(Stored records)
————————

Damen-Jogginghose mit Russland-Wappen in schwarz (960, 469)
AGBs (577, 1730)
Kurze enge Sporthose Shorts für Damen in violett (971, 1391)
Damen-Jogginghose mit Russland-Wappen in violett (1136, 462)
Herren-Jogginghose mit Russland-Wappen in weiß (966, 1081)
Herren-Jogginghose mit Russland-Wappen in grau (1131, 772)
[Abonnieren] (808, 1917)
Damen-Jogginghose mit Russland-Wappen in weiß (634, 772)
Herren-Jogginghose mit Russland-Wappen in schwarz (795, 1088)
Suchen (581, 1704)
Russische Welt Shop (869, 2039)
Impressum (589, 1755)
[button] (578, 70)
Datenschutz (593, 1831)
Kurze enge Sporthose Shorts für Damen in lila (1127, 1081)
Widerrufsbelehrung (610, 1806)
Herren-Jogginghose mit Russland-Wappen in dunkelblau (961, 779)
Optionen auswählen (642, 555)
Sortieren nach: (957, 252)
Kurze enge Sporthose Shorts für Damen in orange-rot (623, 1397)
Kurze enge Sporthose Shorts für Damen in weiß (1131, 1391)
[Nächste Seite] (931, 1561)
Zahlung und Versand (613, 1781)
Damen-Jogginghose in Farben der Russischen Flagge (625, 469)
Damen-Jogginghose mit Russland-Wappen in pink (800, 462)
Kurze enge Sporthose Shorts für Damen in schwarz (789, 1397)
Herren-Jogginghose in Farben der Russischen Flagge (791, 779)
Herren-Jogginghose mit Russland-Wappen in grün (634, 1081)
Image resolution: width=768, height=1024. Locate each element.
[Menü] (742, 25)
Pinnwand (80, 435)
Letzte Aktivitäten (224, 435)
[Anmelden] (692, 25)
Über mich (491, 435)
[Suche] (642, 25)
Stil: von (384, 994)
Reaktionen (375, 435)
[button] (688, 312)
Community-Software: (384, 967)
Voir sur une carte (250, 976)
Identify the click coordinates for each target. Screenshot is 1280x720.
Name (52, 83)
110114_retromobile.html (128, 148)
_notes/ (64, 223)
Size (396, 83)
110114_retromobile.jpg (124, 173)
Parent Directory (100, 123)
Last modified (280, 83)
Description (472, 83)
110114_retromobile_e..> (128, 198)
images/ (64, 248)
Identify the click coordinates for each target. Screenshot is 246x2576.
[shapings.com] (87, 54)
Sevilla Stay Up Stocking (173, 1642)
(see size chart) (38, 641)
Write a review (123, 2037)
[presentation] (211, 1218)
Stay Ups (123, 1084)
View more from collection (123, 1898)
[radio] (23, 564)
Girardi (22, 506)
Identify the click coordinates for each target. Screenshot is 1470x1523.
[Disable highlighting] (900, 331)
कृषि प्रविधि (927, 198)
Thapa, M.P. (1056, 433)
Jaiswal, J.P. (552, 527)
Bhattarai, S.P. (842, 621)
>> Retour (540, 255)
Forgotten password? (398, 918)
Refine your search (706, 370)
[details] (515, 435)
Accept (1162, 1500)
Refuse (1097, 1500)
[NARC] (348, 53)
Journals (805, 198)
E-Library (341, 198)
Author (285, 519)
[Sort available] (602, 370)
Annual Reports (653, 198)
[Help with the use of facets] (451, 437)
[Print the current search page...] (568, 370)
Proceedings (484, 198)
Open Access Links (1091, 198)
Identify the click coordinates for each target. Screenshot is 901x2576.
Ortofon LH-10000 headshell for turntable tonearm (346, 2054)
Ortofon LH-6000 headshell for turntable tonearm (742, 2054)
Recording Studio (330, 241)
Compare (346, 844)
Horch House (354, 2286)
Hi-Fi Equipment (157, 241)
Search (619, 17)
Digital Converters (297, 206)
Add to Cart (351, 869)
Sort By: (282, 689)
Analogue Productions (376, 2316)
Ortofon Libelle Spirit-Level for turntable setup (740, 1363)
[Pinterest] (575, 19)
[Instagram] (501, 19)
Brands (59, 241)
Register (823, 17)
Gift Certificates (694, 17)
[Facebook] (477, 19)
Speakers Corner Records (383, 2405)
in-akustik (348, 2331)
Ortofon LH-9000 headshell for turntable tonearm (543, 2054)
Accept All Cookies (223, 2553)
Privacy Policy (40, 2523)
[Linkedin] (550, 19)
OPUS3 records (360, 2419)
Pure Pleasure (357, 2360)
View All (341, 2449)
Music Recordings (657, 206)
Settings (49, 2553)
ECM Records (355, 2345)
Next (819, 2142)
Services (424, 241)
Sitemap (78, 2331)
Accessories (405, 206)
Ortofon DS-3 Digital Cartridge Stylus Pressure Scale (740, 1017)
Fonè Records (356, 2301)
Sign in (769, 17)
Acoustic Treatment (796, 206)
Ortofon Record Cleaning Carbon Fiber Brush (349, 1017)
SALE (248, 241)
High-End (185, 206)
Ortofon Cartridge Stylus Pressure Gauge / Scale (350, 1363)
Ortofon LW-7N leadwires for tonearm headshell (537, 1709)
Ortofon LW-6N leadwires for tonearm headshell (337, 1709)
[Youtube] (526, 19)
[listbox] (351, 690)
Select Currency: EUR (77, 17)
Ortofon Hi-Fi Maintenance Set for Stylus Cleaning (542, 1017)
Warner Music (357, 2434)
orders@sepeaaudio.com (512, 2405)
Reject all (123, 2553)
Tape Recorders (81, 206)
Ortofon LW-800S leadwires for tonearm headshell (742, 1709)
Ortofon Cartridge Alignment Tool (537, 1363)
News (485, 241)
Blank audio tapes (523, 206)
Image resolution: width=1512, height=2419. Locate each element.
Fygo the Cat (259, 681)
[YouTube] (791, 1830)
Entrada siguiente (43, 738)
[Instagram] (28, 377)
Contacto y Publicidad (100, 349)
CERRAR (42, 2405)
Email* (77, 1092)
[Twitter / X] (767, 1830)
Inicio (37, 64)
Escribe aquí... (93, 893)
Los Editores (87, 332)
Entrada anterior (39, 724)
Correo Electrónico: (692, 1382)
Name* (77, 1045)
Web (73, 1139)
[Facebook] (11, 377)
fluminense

————————

**How to complete this task**
Nothing above should be left out. Print all the records exactly.

**Written reply**
Damen-Jogginghose mit Russland-Wappen in schwarz (960, 469)
AGBs (577, 1730)
Kurze enge Sporthose Shorts für Damen in violett (971, 1391)
Damen-Jogginghose mit Russland-Wappen in violett (1136, 462)
Herren-Jogginghose mit Russland-Wappen in weiß (966, 1081)
Herren-Jogginghose mit Russland-Wappen in grau (1131, 772)
[Abonnieren] (808, 1917)
Damen-Jogginghose mit Russland-Wappen in weiß (634, 772)
Herren-Jogginghose mit Russland-Wappen in schwarz (795, 1088)
Suchen (581, 1704)
Russische Welt Shop (869, 2039)
Impressum (589, 1755)
[button] (578, 70)
Datenschutz (593, 1831)
Kurze enge Sporthose Shorts für Damen in lila (1127, 1081)
Widerrufsbelehrung (610, 1806)
Herren-Jogginghose mit Russland-Wappen in dunkelblau (961, 779)
Optionen auswählen (642, 555)
Sortieren nach: (957, 252)
Kurze enge Sporthose Shorts für Damen in orange-rot (623, 1397)
Kurze enge Sporthose Shorts für Damen in weiß (1131, 1391)
[Nächste Seite] (931, 1561)
Zahlung und Versand (613, 1781)
Damen-Jogginghose in Farben der Russischen Flagge (625, 469)
Damen-Jogginghose mit Russland-Wappen in pink (800, 462)
Kurze enge Sporthose Shorts für Damen in schwarz (789, 1397)
Herren-Jogginghose in Farben der Russischen Flagge (791, 779)
Herren-Jogginghose mit Russland-Wappen in grün (634, 1081)
Image resolution: width=768, height=1024. Locate each element.
[Menü] (742, 25)
Pinnwand (80, 435)
Letzte Aktivitäten (224, 435)
[Anmelden] (692, 25)
Über mich (491, 435)
[Suche] (642, 25)
Stil: von (384, 994)
Reaktionen (375, 435)
[button] (688, 312)
Community-Software: (384, 967)
Voir sur une carte (250, 976)
Identify the click coordinates for each target. Screenshot is 1280x720.
Name (52, 83)
110114_retromobile.html (128, 148)
_notes/ (64, 223)
Size (396, 83)
110114_retromobile.jpg (124, 173)
Parent Directory (100, 123)
Last modified (280, 83)
Description (472, 83)
110114_retromobile_e..> (128, 198)
images/ (64, 248)
Identify the click coordinates for each target. Screenshot is 246x2576.
[shapings.com] (87, 54)
Sevilla Stay Up Stocking (173, 1642)
(see size chart) (38, 641)
Write a review (123, 2037)
[presentation] (211, 1218)
Stay Ups (123, 1084)
View more from collection (123, 1898)
[radio] (23, 564)
Girardi (22, 506)
Identify the click coordinates for each target. Screenshot is 1470x1523.
[Disable highlighting] (900, 331)
कृषि प्रविधि (927, 198)
Thapa, M.P. (1056, 433)
Jaiswal, J.P. (552, 527)
Bhattarai, S.P. (842, 621)
>> Retour (540, 255)
Forgotten password? (398, 918)
Refine your search (706, 370)
[details] (515, 435)
Accept (1162, 1500)
Refuse (1097, 1500)
[NARC] (348, 53)
Journals (805, 198)
E-Library (341, 198)
Author (285, 519)
[Sort available] (602, 370)
Annual Reports (653, 198)
[Help with the use of facets] (451, 437)
[Print the current search page...] (568, 370)
Proceedings (484, 198)
Open Access Links (1091, 198)
Identify the click coordinates for each target. Screenshot is 901x2576.
Ortofon LH-10000 headshell for turntable tonearm (346, 2054)
Ortofon LH-6000 headshell for turntable tonearm (742, 2054)
Recording Studio (330, 241)
Compare (346, 844)
Horch House (354, 2286)
Hi-Fi Equipment (157, 241)
Search (619, 17)
Digital Converters (297, 206)
Add to Cart (351, 869)
Sort By: (282, 689)
Analogue Productions (376, 2316)
Ortofon Libelle Spirit-Level for turntable setup (740, 1363)
[Pinterest] (575, 19)
[Instagram] (501, 19)
Brands (59, 241)
Register (823, 17)
Gift Certificates (694, 17)
[Facebook] (477, 19)
Speakers Corner Records (383, 2405)
in-akustik (348, 2331)
Ortofon LH-9000 headshell for turntable tonearm (543, 2054)
Accept All Cookies (223, 2553)
Privacy Policy (40, 2523)
[Linkedin] (550, 19)
OPUS3 records (360, 2419)
Pure Pleasure (357, 2360)
View All (341, 2449)
Music Recordings (657, 206)
Settings (49, 2553)
ECM Records (355, 2345)
Next (819, 2142)
Services (424, 241)
Sitemap (78, 2331)
Accessories (405, 206)
Ortofon DS-3 Digital Cartridge Stylus Pressure Scale (740, 1017)
Fonè Records (356, 2301)
Sign in (769, 17)
Acoustic Treatment (796, 206)
Ortofon Record Cleaning Carbon Fiber Brush (349, 1017)
SALE (248, 241)
High-End (185, 206)
Ortofon Cartridge Stylus Pressure Gauge / Scale (350, 1363)
Ortofon LW-7N leadwires for tonearm headshell (537, 1709)
Ortofon LW-6N leadwires for tonearm headshell (337, 1709)
[Youtube] (526, 19)
[listbox] (351, 690)
Select Currency: EUR (77, 17)
Ortofon Hi-Fi Maintenance Set for Stylus Cleaning (542, 1017)
Warner Music (357, 2434)
orders@sepeaaudio.com (512, 2405)
Reject all (123, 2553)
Tape Recorders (81, 206)
Ortofon LW-800S leadwires for tonearm headshell (742, 1709)
Ortofon Cartridge Alignment Tool (537, 1363)
News (485, 241)
Blank audio tapes (523, 206)
Image resolution: width=1512, height=2419. Locate each element.
Fygo the Cat (259, 681)
[YouTube] (791, 1830)
Entrada siguiente (43, 738)
[Instagram] (28, 377)
Contacto y Publicidad (100, 349)
CERRAR (42, 2405)
Email* (77, 1092)
[Twitter / X] (767, 1830)
Inicio (37, 64)
Escribe aquí... (93, 893)
Los Editores (87, 332)
Entrada anterior (39, 724)
Correo Electrónico: (692, 1382)
Name* (77, 1045)
Web (73, 1139)
[Facebook] (11, 377)
fluminense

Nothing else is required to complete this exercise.